Now, the US has shifted on Syria once again, but experts see success in confronting Iran in Syria as difficult — at least in the short term with so few American troops on the ground.

“It’s ridiculous. The idea that keeping troops in a corner of northeastern Syria is going to deter the Iranians is crazy,” Lister said. “Two-hundred-plus Israeli air strikes over the last couple of years haven’t deterred the Iranians, so plunking 2,000 troops down in largely isolated FOBs [forward operating bases] with very minimal patrolling activities isn’t going to do much for the Iranians.”

The 2,000 or so US troops in Syria are largely confined to advising and assisting the Syrian Democratic Forces, a Kurdish-led anti-ISIS coalition strong in northeastern Syria. Most are far from Syrian government forces, Iranian troops and Iranian proxies. The presence of US troops could serve as a deterrent to Iran and its allies from advancing into new areas, but rolling back Iranian influence seems unlikely without a more robust deployment or a willingness to support anti-regime Syrian rebels.
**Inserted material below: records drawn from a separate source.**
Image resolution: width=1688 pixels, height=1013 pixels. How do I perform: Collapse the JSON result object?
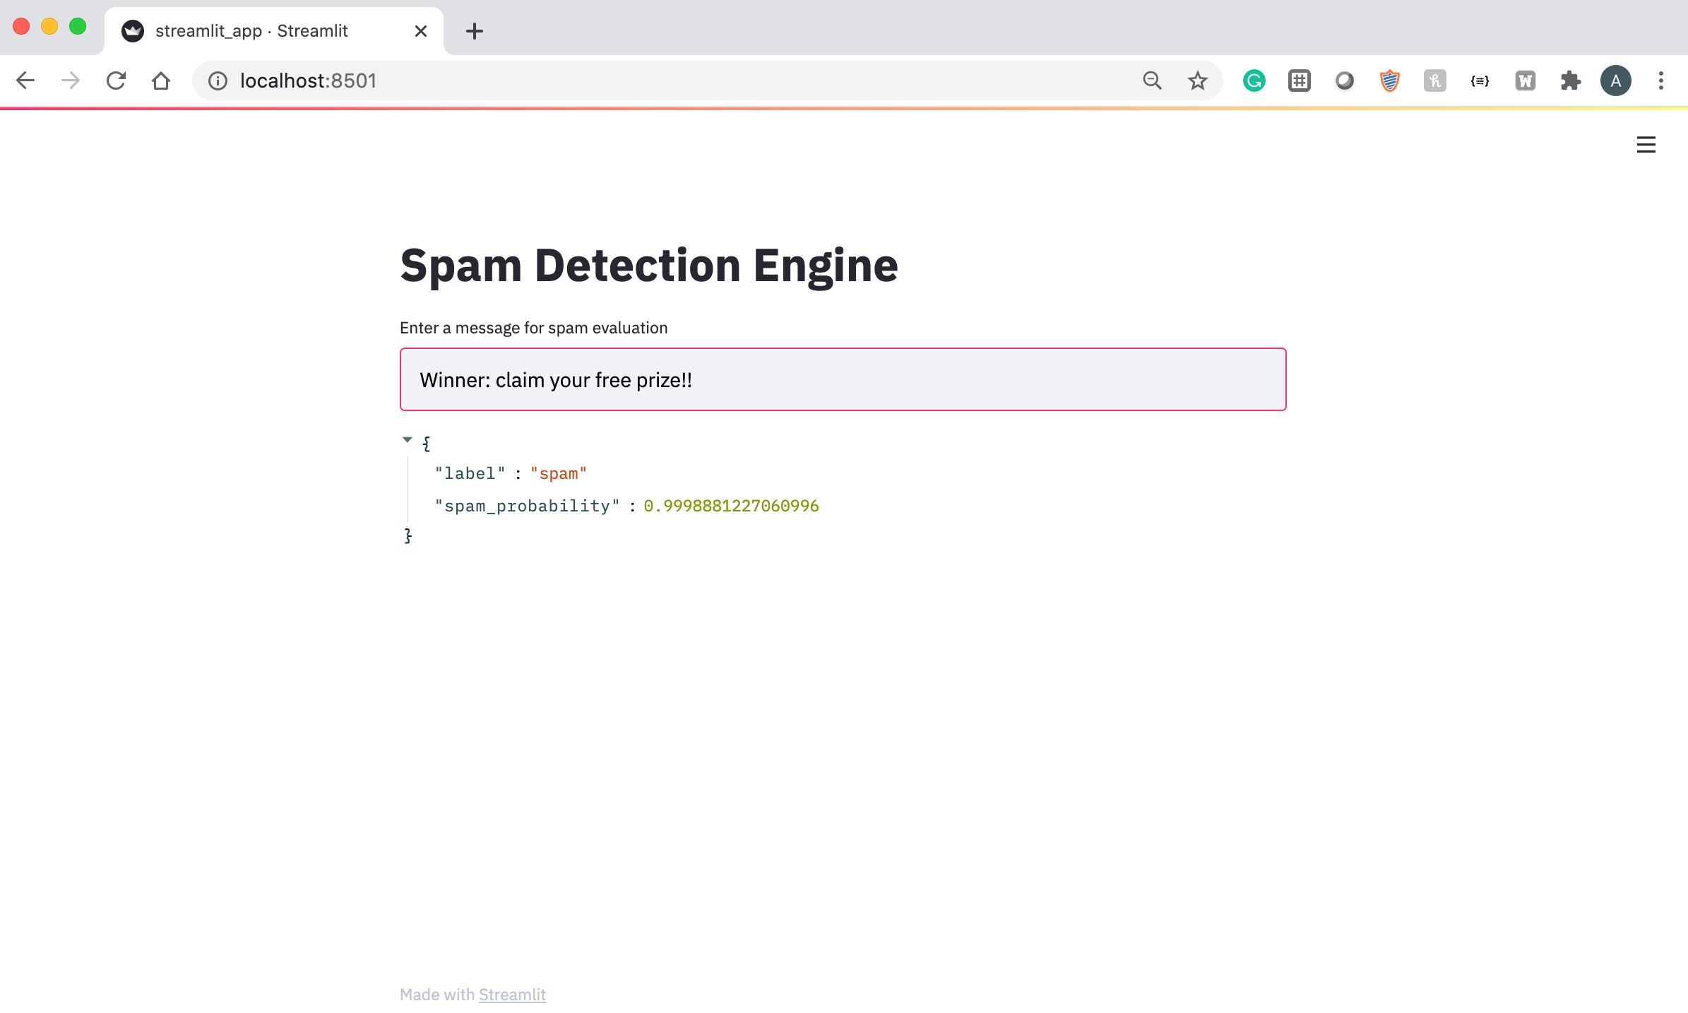pos(408,440)
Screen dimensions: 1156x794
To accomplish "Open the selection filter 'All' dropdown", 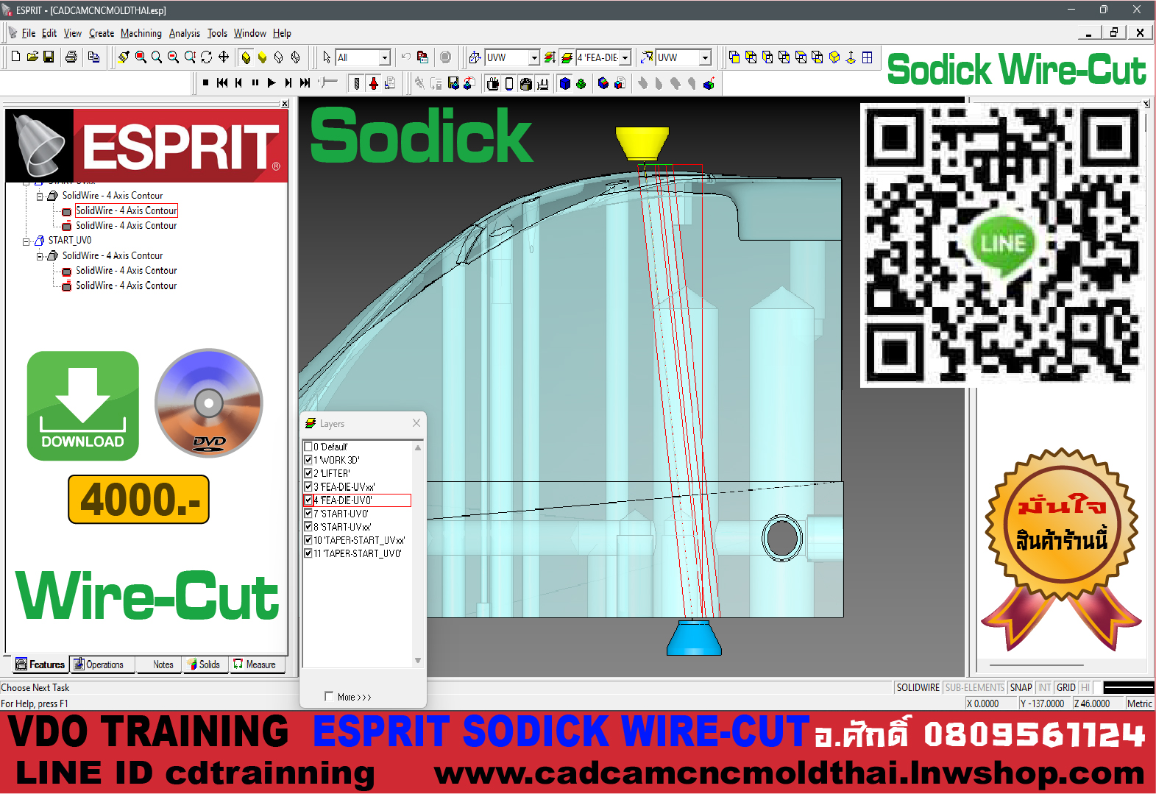I will 384,57.
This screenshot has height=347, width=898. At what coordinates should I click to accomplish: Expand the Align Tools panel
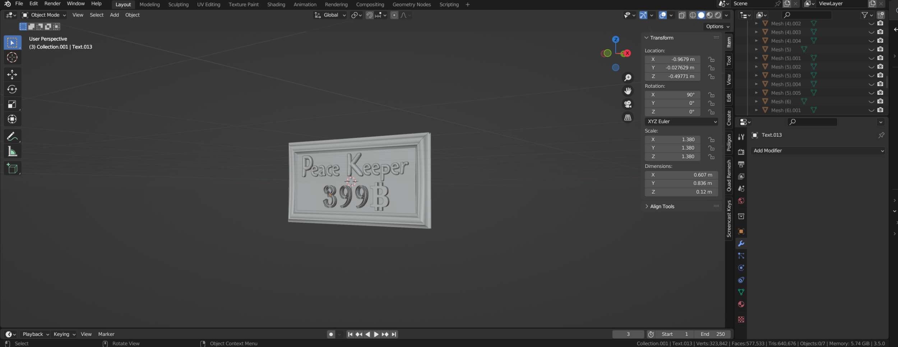point(662,206)
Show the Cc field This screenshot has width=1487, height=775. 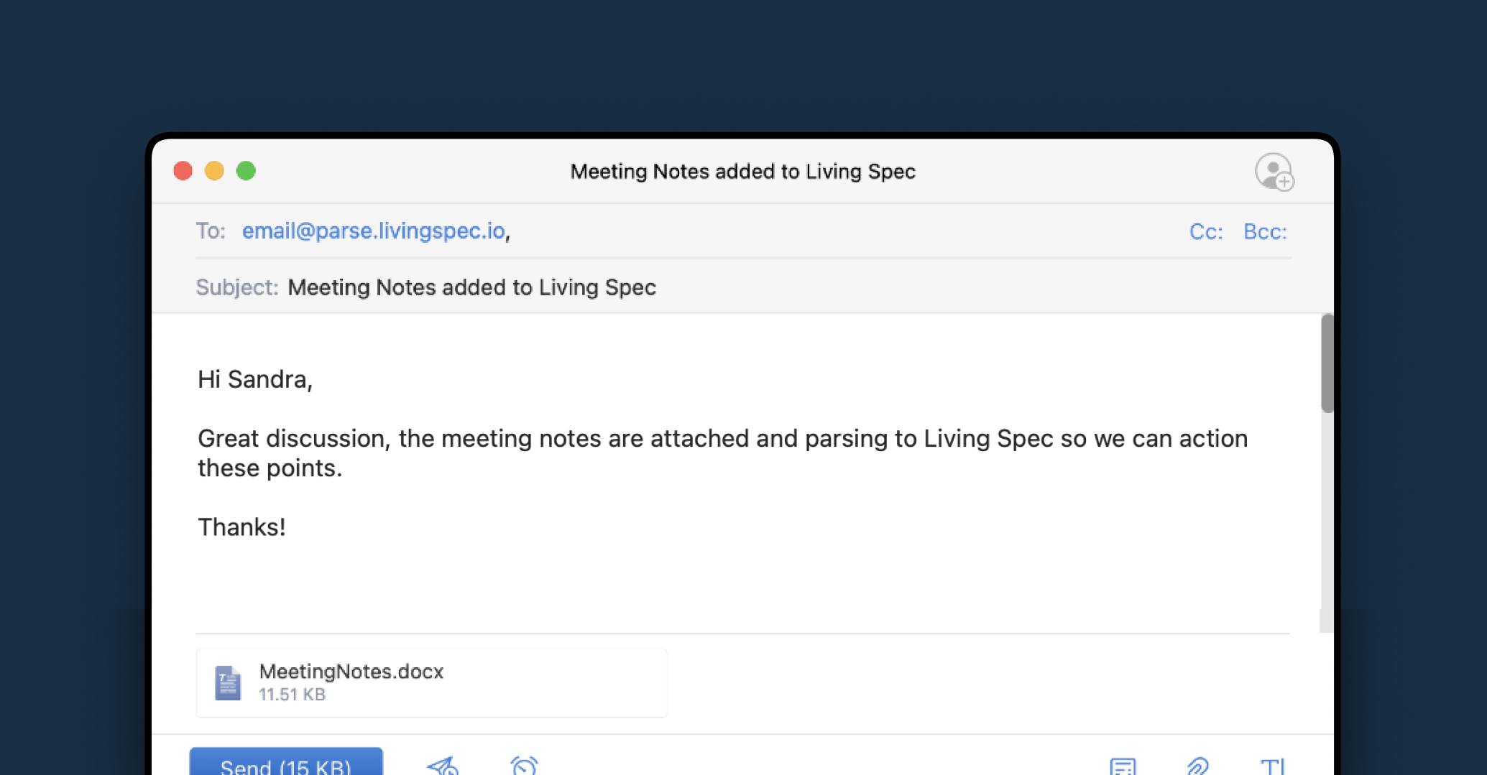click(1205, 232)
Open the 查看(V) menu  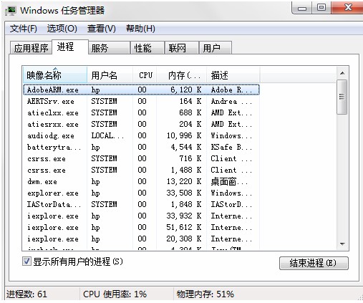(101, 29)
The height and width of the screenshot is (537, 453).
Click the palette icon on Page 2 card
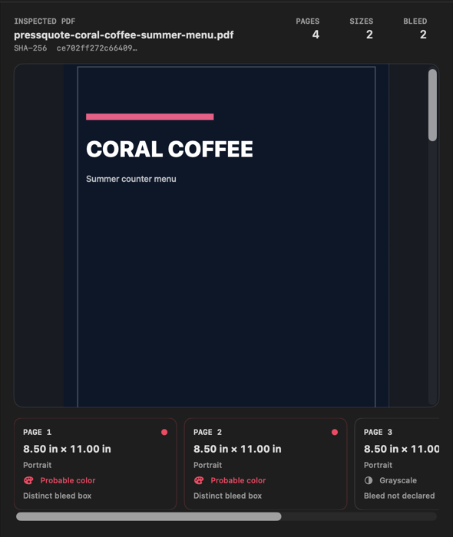(x=199, y=480)
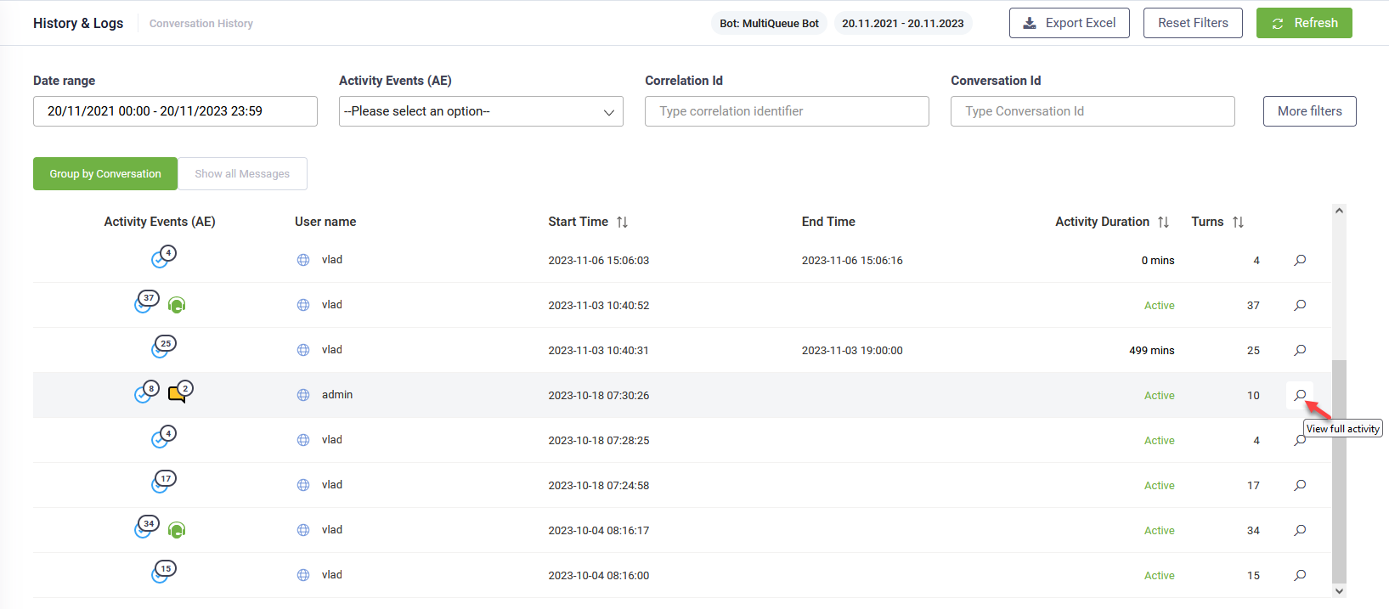The image size is (1389, 609).
Task: Open magnifier for 2023-11-06 15:06:03 conversation
Action: 1300,261
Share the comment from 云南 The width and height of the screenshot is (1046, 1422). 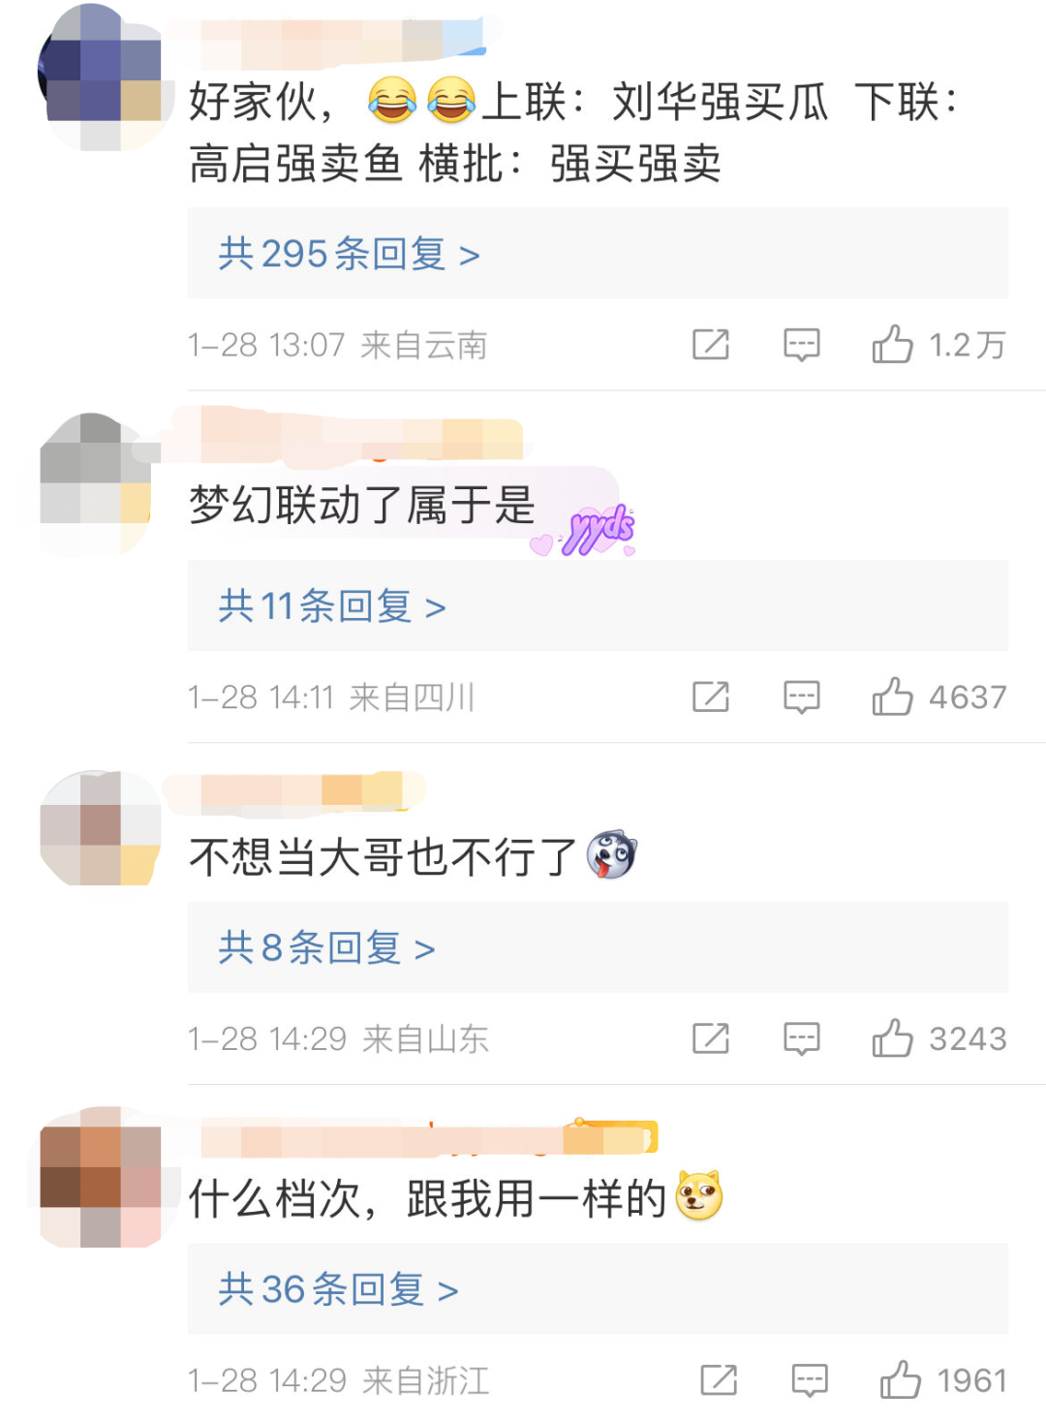tap(711, 344)
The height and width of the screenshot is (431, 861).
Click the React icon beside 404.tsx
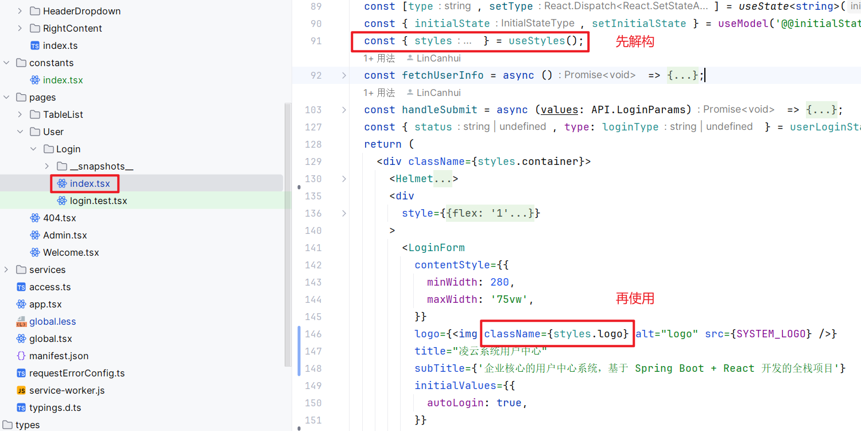coord(35,218)
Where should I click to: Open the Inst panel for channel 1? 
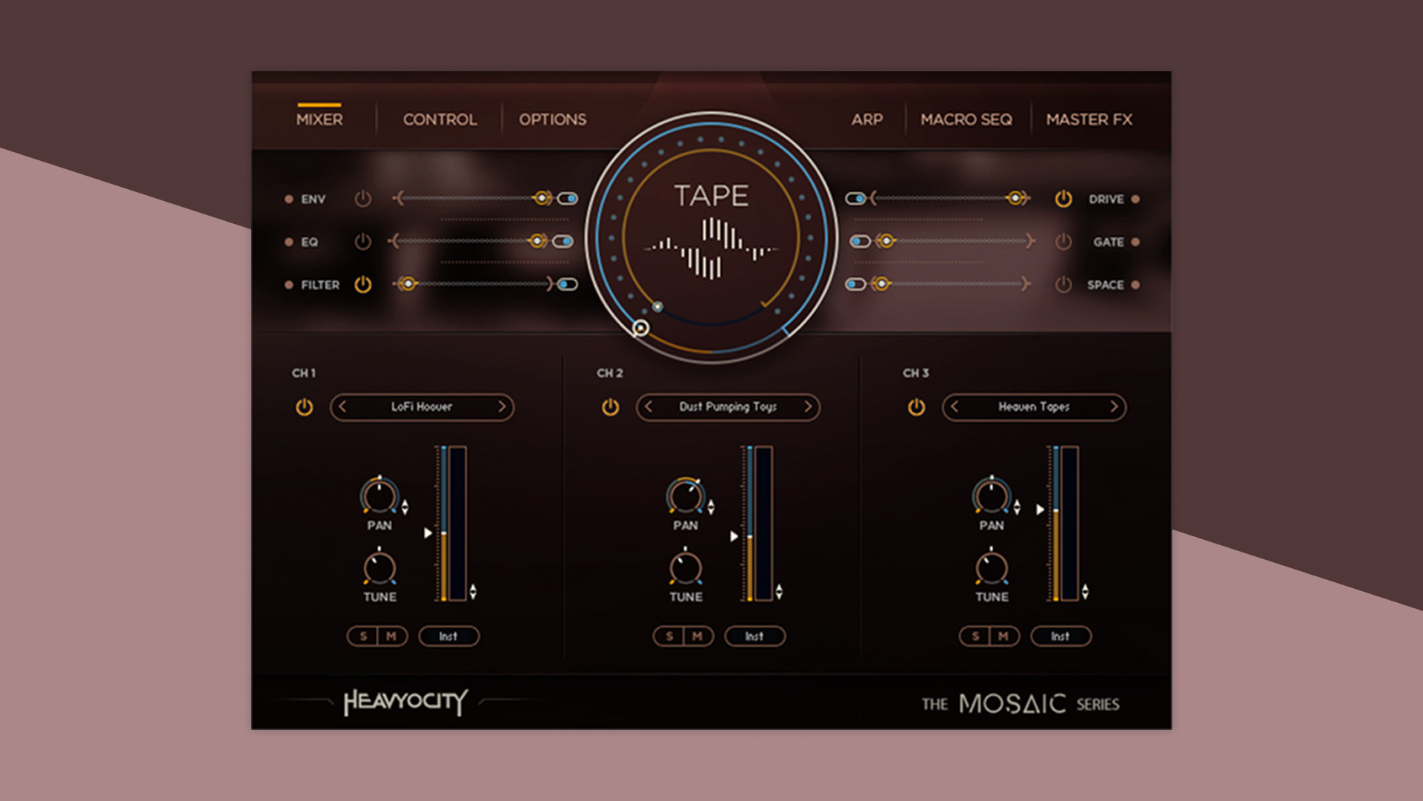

To Nicholas Heras, a fellow at the Center for New American Security’s Middle East Security Program, confronting Iran in Syria is not a short-term mission.

“To deter and diminish Iran is possible, but it is going to take a long time,” he said. “Probably decades, not years. And that is not being communicated to the American people.”

US officials, Heras said, “would swear on a stack of Bibles they were not going to create and an Afghanistan-like situation where a decade and a half from now US forces would still be in Syria.”

“They’re setting the conditions just for that, for US engagement in Syria that could be as long as Afghanistan,” he added.

What comes next in Syria is difficult to say. Last month, Turkey, which backs Syria’s rebels, came to an agreement with Russia to establish a demilitarized zone around Idlib and avoid a Syrian government offensive on the province. But previous ceasefires in the war have collapsed and on Sunday, Syrian president Bashar al-Assad said the Idlib deal was a “temporary” measure. If the military does come, Washington could face pressure to show how serious it really is about its warnings on Idlib and its willingness to confront Iran.

But given the sharp turns on Syria already by the Trump administration, unpredictability reigns. 

“The challenge with Syria right now is everyone has to read a tarot card as to what exactly will happen with the Trump strategy,” Heras said. “As recently as two months ago, the Trump administration was allowing Assad and his allies to reconquer all of western Syria. It’s tough to wrap our heads around how you can displace both Assad and Iran from western Syria with the leverage we have on the ground there now.”